→ **Page text**
__________

Longitude: -5.1909 / 5°11'27"W

OS Eastings: 172090.581623

OS Northings: 31518.046179

OS Grid: SW720315

Mapcode National: GBR Z6.77K3

Mapcode Global: FRA 080N.9HC

Entry Name: Wayside cross 160m south of Trevease Farm

Scheduled Date: 22 March 1932

Source: Historic England

Source ID: 1006653

English Heritage Legacy ID: CO 166

County: Cornwall

Civil Parish: Constantine

Traditional County: Cornwall

Lieutenancy Area (Ceremonial County): Cornwall

Church of England Parish: Constantine

Church of England Diocese: Truro


The monument includes a wayside cross, situated in a valley beside a tributary to the Helford River. The cross survives as a decorated wheel-head on a rectangular shaft set into its original base. The cross measures up to 1.5m high. The front face is decorated with a patriarchal cross, having two sets of side limbs with the figure of Christ with arms outstretched resting on the upper pair. On the rear of the head is a Latin cross in relief. The cross appears to be in its original position and marks the footpath leading from Trevease to Trengrove at the point where there was a natural ford.

__________

→ **Supplied material**
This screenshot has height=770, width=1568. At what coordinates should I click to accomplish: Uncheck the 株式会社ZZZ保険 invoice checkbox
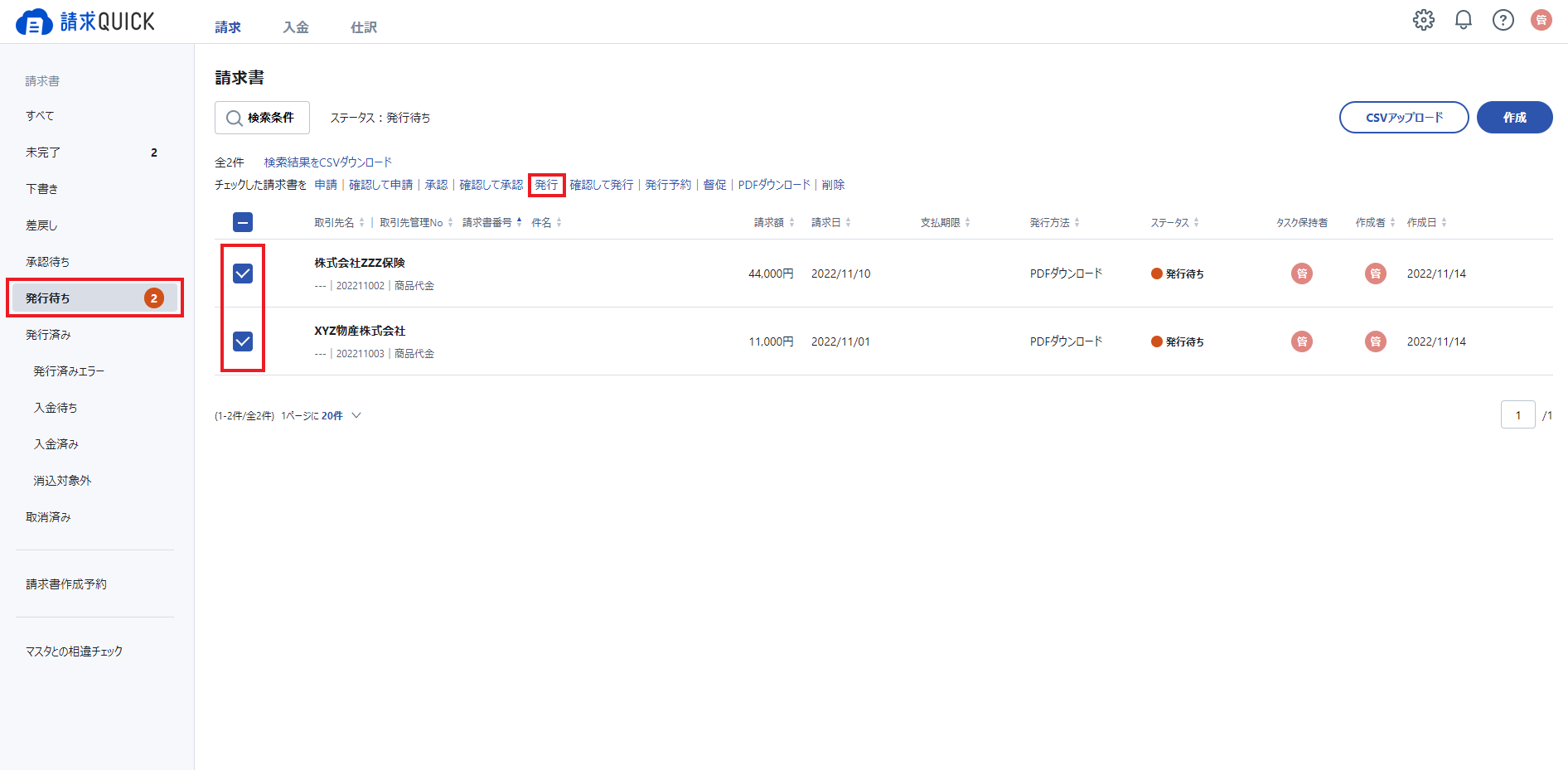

__________

→ **The tasks**
**a.** Answer these questions from the wayside cross entry:
(i) On what date was the monument scheduled?
(ii) What is the maximum height of the cross?
(iii) What decoration appears on the rear of the head?
**b.** Reproduce the wayside cross entry word for word, starting at "Civil Parish: Constantine" and ending at "a natural ford.".

→ **Full solutions**
**a.**
(i) 22 March 1932
(ii) Up to 1.5m
(iii) A Latin cross in relief

**b.**
Civil Parish: Constantine

Traditional County: Cornwall

Lieutenancy Area (Ceremonial County): Cornwall

Church of England Parish: Constantine

Church of England Diocese: Truro


The monument includes a wayside cross, situated in a valley beside a tributary to the Helford River. The cross survives as a decorated wheel-head on a rectangular shaft set into its original base. The cross measures up to 1.5m high. The front face is decorated with a patriarchal cross, having two sets of side limbs with the figure of Christ with arms outstretched resting on the upper pair. On the rear of the head is a Latin cross in relief. The cross appears to be in its original position and marks the footpath leading from Trevease to Trengrove at the point where there was a natural ford.